[PROVIDED DATA start]

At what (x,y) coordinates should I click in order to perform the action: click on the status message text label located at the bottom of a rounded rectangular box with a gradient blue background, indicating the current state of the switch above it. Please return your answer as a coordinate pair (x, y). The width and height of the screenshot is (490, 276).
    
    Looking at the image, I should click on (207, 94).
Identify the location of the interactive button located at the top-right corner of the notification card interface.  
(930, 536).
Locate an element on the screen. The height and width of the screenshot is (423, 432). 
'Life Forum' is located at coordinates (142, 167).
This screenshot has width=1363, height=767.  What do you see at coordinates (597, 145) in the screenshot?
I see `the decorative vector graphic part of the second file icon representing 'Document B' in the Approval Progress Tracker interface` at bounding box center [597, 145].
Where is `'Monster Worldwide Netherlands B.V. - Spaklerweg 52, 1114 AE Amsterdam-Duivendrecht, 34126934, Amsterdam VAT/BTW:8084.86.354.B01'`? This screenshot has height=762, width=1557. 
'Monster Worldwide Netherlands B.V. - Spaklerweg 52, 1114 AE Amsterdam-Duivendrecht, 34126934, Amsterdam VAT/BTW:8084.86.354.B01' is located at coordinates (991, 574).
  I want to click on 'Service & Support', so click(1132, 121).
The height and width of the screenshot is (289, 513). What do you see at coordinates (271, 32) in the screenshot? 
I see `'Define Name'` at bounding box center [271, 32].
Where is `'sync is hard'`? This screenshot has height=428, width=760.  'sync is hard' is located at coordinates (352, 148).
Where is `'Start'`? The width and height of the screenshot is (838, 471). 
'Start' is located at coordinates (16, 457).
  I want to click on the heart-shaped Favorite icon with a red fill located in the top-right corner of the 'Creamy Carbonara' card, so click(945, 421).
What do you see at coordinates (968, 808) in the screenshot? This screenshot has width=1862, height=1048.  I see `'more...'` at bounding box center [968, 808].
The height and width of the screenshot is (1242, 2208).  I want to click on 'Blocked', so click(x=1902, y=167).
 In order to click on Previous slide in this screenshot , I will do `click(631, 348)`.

[PROVIDED DATA end]

» **WRITTEN EXERCISE**
Rewrite all of the lines above as a numbered list, leaving out any blank lines.

» **ANSWER TO THIS EXERCISE**
1. At what (x,y) coordinates should I click in order to perform the action: click on the status message text label located at the bottom of a rounded rectangular box with a gradient blue background, indicating the current state of the switch above it. Please return your answer as a coordinate pair (x, y). The width and height of the screenshot is (490, 276).
2.     Looking at the image, I should click on (207, 94).
3. Identify the location of the interactive button located at the top-right corner of the notification card interface.  
4. (930, 536).
5. Locate an element on the screen. The height and width of the screenshot is (423, 432). 
6. 'Life Forum' is located at coordinates (142, 167).
7. This screenshot has width=1363, height=767.  What do you see at coordinates (597, 145) in the screenshot?
8. I see `the decorative vector graphic part of the second file icon representing 'Document B' in the Approval Progress Tracker interface` at bounding box center [597, 145].
9. Where is `'Monster Worldwide Netherlands B.V. - Spaklerweg 52, 1114 AE Amsterdam-Duivendrecht, 34126934, Amsterdam VAT/BTW:8084.86.354.B01'`? This screenshot has height=762, width=1557. 
10. 'Monster Worldwide Netherlands B.V. - Spaklerweg 52, 1114 AE Amsterdam-Duivendrecht, 34126934, Amsterdam VAT/BTW:8084.86.354.B01' is located at coordinates (991, 574).
11.   I want to click on 'Service & Support', so click(1132, 121).
12. The height and width of the screenshot is (289, 513). What do you see at coordinates (271, 32) in the screenshot? 
13. I see `'Define Name'` at bounding box center [271, 32].
14. Where is `'sync is hard'`? This screenshot has height=428, width=760.  'sync is hard' is located at coordinates (352, 148).
15. Where is `'Start'`? The width and height of the screenshot is (838, 471). 
16. 'Start' is located at coordinates (16, 457).
17.   I want to click on the heart-shaped Favorite icon with a red fill located in the top-right corner of the 'Creamy Carbonara' card, so click(945, 421).
18. What do you see at coordinates (968, 808) in the screenshot? This screenshot has width=1862, height=1048.  I see `'more...'` at bounding box center [968, 808].
19. The height and width of the screenshot is (1242, 2208).  I want to click on 'Blocked', so click(x=1902, y=167).
20.  In order to click on Previous slide in this screenshot , I will do `click(631, 348)`.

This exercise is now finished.